━━ THE DATA
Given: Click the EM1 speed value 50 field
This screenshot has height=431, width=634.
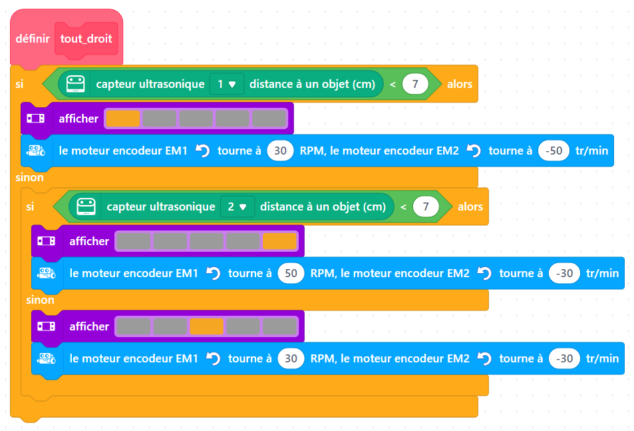Looking at the screenshot, I should point(291,273).
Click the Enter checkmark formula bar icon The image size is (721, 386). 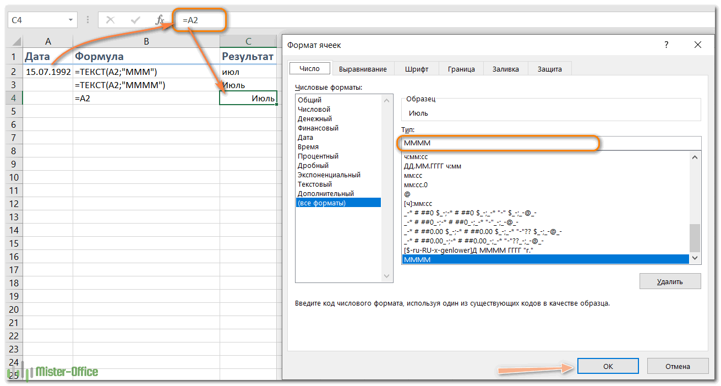(x=135, y=20)
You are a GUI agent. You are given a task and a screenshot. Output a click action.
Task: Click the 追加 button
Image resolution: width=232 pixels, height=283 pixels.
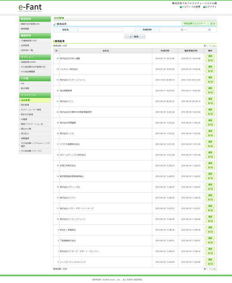213,24
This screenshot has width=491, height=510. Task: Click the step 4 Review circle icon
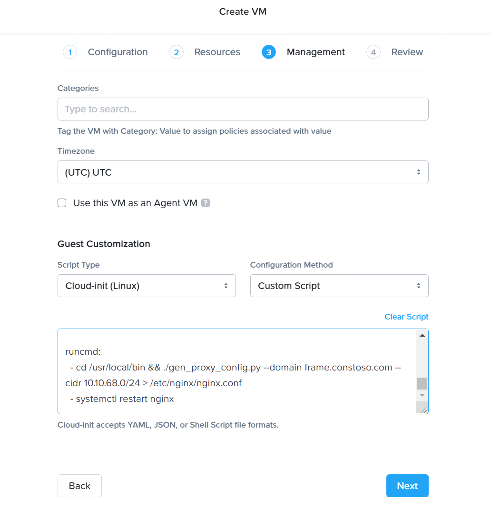(373, 52)

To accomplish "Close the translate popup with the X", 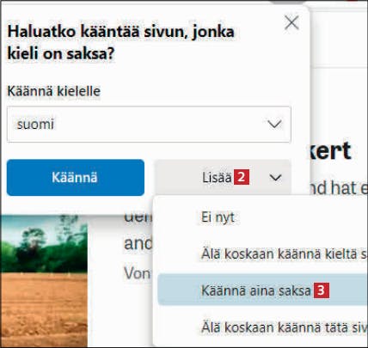I will (291, 22).
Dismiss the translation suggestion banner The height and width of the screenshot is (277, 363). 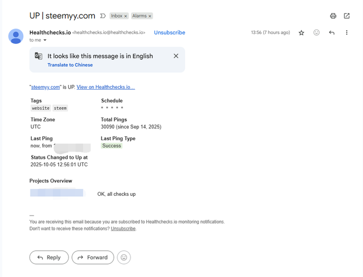(x=176, y=56)
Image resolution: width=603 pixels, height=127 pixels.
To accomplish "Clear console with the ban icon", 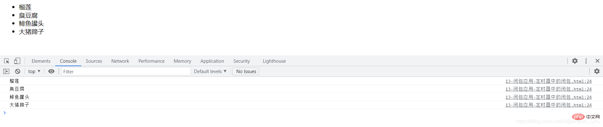I will pos(18,71).
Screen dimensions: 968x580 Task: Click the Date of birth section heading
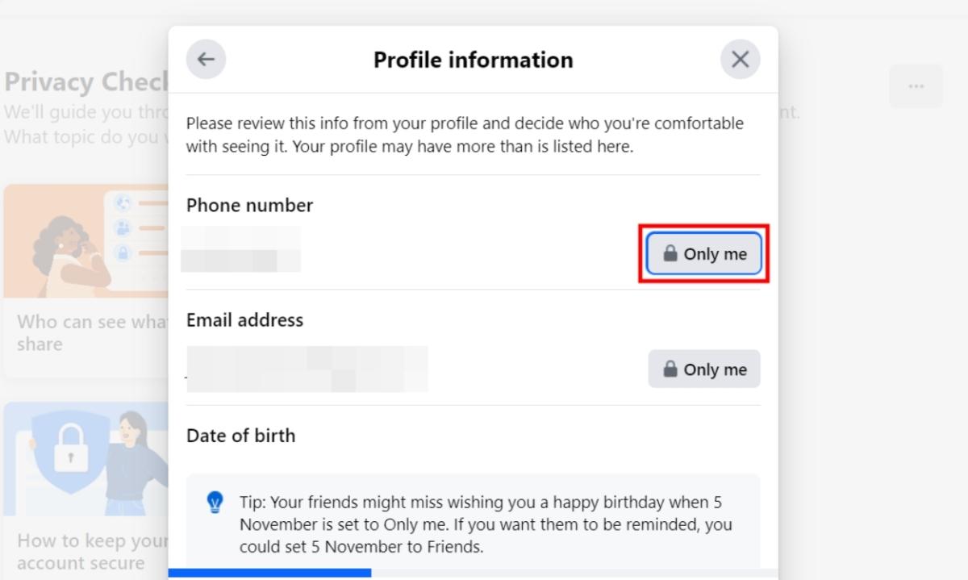240,435
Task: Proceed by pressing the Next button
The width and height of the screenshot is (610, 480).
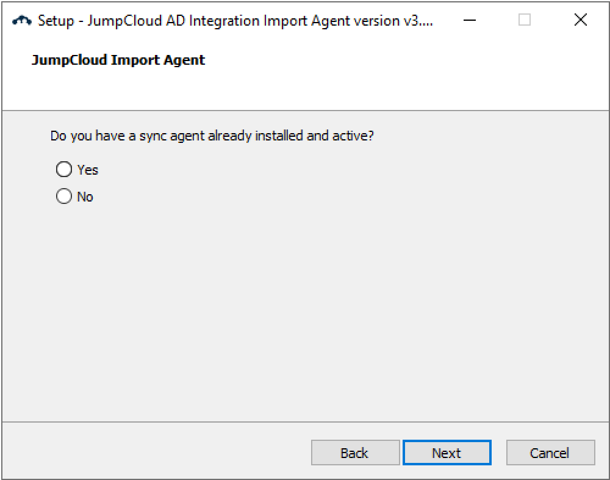Action: [x=447, y=453]
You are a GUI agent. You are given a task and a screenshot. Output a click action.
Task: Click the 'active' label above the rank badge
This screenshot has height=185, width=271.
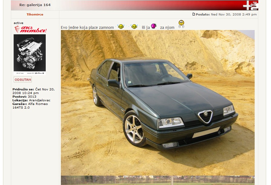click(18, 23)
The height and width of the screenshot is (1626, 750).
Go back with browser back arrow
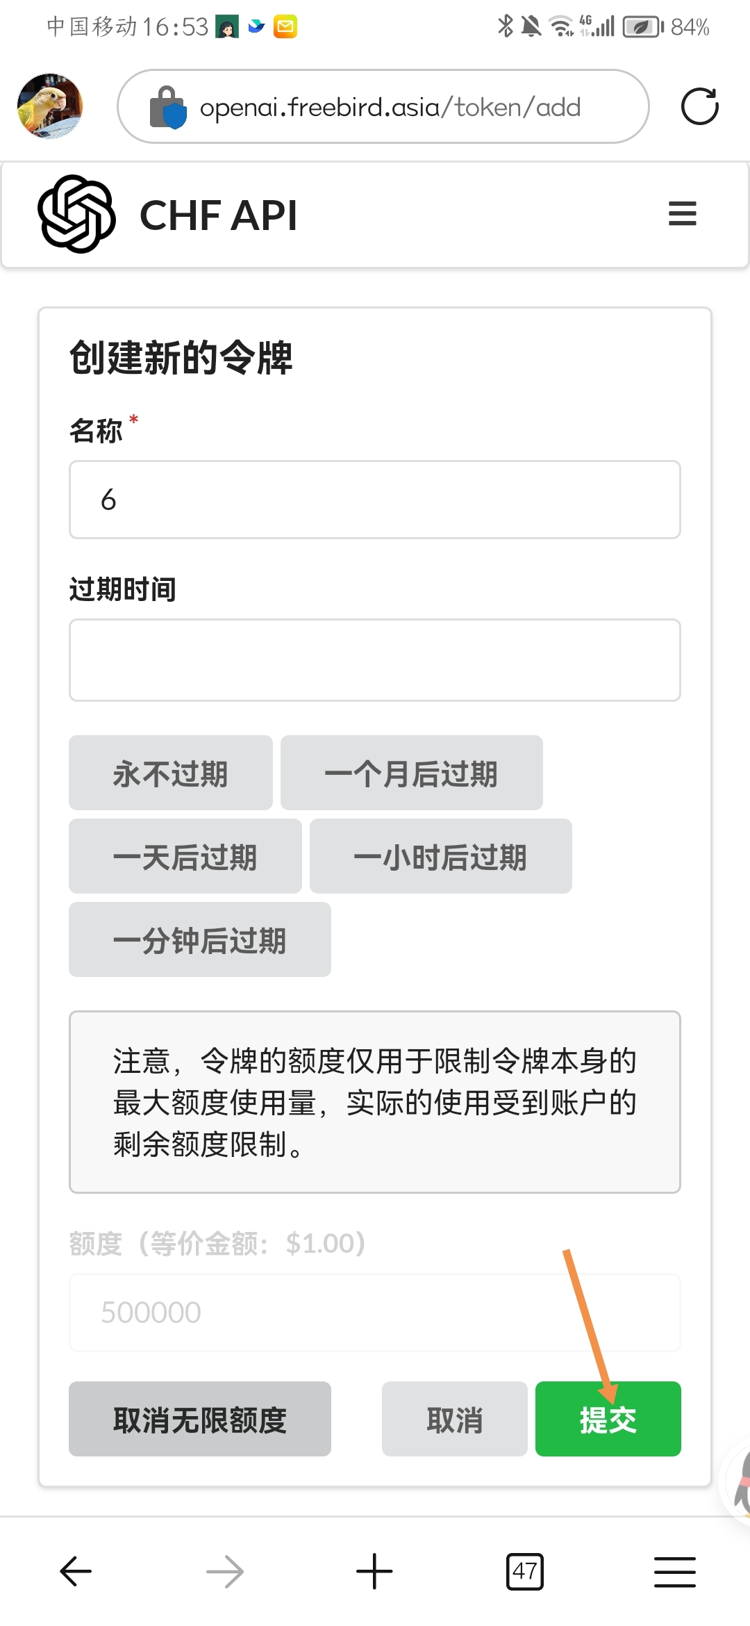pyautogui.click(x=75, y=1572)
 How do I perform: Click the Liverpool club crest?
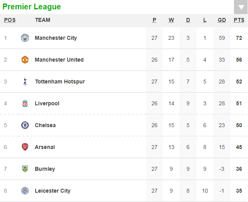[25, 103]
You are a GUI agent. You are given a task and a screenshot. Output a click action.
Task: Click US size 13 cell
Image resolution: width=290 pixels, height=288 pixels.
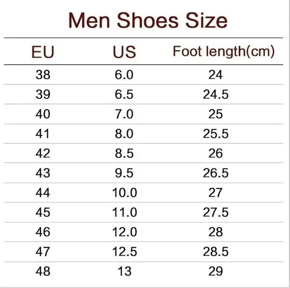124,271
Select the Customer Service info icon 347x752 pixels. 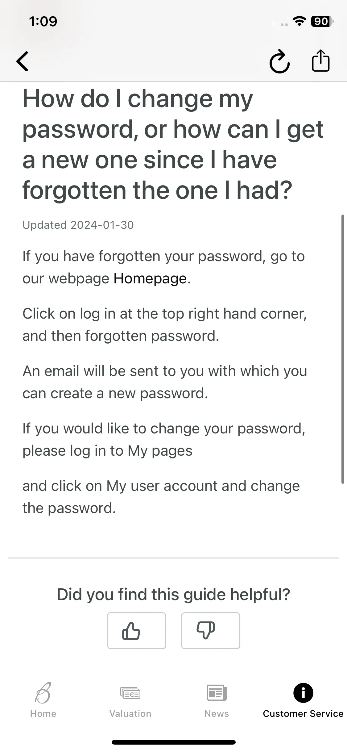pos(303,693)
━━━━
## WHAT TO DO:
Review the entries above and return every line where "button" appears.

## REPLY:
Task: Click the 追加 button
Task: Proceed by pressing the Next button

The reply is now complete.